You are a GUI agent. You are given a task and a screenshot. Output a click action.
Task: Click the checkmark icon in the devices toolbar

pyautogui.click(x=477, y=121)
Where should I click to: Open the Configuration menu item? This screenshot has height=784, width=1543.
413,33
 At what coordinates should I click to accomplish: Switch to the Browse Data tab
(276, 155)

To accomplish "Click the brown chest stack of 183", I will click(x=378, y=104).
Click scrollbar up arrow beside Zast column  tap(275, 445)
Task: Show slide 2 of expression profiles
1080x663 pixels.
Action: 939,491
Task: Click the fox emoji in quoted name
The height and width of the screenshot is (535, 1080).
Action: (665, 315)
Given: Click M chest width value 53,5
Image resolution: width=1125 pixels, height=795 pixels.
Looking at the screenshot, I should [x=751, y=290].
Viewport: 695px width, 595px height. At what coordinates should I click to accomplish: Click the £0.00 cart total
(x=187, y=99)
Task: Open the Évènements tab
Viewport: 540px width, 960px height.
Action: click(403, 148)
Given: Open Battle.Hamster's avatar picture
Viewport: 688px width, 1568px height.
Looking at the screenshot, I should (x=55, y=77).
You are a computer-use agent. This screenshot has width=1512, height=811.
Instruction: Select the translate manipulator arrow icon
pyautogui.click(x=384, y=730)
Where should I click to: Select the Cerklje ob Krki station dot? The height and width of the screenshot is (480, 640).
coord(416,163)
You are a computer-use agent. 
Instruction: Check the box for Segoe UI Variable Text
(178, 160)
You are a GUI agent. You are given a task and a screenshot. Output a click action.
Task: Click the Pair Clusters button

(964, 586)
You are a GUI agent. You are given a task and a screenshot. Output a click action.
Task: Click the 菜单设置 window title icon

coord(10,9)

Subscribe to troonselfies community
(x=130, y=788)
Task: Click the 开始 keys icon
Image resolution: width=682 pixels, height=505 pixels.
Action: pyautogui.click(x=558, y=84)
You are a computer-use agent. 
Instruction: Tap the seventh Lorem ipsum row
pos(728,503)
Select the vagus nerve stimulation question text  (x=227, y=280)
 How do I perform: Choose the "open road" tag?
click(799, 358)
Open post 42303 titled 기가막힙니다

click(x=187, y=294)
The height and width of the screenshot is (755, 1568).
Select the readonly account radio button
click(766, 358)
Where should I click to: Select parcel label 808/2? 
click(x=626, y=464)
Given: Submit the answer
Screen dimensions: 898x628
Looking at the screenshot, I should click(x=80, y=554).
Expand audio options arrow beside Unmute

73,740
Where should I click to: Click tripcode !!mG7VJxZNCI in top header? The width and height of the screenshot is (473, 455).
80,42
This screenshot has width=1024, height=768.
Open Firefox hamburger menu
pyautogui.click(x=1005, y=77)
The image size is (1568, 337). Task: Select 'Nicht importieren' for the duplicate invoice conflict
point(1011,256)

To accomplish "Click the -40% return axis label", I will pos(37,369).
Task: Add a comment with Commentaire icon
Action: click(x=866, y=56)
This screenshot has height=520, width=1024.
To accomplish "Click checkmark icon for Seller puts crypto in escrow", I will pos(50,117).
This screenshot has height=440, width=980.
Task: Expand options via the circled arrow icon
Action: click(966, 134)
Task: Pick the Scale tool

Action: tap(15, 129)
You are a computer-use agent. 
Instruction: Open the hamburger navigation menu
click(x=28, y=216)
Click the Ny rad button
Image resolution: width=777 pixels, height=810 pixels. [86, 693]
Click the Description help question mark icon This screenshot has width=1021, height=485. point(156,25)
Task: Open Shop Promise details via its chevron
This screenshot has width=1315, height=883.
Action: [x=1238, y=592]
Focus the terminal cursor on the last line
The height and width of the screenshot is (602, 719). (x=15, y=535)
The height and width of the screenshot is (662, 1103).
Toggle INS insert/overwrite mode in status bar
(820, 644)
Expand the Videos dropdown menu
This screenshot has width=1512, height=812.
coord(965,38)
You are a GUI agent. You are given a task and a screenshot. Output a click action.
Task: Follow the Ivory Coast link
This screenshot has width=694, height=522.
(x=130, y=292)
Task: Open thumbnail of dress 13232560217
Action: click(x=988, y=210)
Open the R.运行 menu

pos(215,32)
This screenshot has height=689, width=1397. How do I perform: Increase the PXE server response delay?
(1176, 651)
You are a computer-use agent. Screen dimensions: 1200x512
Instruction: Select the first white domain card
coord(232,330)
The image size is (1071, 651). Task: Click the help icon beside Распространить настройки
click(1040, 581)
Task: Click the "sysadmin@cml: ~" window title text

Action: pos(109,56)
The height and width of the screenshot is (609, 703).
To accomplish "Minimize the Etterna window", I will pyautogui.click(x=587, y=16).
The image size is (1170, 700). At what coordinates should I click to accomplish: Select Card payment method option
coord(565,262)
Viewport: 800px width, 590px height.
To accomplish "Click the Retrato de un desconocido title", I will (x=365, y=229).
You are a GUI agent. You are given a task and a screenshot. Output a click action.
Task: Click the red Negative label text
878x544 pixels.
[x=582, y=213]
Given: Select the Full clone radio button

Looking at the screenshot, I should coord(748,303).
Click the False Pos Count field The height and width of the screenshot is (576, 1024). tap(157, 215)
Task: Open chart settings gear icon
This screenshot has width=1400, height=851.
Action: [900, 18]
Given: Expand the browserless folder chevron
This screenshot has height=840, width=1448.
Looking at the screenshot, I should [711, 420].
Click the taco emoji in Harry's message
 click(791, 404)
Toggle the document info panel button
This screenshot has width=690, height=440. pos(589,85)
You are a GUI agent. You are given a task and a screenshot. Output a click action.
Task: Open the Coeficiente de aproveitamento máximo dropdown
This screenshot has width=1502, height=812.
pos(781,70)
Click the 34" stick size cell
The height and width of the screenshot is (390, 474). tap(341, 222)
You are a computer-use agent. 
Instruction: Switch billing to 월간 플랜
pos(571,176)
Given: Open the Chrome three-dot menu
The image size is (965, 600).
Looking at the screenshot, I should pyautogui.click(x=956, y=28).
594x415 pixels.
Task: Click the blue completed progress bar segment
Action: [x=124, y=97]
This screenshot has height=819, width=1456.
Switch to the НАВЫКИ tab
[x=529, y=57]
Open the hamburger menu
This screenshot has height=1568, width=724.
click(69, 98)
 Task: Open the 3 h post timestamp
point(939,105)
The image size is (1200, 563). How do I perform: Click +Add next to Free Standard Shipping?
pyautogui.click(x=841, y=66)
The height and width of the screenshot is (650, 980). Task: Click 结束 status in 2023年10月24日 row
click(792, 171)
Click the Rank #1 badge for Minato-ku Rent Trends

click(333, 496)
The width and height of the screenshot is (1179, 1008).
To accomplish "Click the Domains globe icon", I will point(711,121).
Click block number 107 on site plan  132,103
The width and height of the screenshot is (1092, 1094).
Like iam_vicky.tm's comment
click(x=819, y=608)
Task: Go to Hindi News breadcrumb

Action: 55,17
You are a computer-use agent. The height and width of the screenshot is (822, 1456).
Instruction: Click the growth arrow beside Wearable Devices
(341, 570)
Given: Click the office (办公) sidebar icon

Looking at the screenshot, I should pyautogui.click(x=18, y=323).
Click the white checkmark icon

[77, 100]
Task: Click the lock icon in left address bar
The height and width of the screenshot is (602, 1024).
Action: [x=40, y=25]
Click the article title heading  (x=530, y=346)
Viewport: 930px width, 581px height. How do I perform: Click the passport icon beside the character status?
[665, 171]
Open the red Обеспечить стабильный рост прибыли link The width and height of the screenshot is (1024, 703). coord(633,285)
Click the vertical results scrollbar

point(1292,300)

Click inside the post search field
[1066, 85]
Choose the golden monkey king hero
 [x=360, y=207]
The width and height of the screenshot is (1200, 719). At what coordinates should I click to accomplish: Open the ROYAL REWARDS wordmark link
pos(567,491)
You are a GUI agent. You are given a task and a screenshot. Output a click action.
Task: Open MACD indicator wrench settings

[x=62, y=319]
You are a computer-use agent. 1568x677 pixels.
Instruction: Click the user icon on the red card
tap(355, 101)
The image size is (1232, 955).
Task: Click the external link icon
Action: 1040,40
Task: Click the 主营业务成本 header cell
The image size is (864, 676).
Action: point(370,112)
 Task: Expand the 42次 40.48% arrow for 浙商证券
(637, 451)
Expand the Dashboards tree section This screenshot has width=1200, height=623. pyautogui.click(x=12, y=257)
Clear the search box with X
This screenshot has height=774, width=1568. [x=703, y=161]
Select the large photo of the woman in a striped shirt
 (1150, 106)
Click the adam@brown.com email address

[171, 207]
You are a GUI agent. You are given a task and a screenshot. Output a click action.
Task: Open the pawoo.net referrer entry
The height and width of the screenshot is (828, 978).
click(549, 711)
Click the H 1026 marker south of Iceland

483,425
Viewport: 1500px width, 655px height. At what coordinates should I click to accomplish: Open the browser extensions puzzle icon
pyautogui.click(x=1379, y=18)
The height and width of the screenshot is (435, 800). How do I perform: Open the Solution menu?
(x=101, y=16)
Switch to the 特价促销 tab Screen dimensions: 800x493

----------------------------------------

> **Exercise prompt**
When the line with "Task: Open Shop" is reached in the data above, begin copying, and stop after the line with "The height and width of the screenshot is (662, 1103)."; copy each line exactly, both ends included.

> **Response**
Task: Open Shop Promise details via its chevron
This screenshot has width=1315, height=883.
Action: [x=1238, y=592]
Focus the terminal cursor on the last line
The height and width of the screenshot is (602, 719). (x=15, y=535)
The height and width of the screenshot is (662, 1103).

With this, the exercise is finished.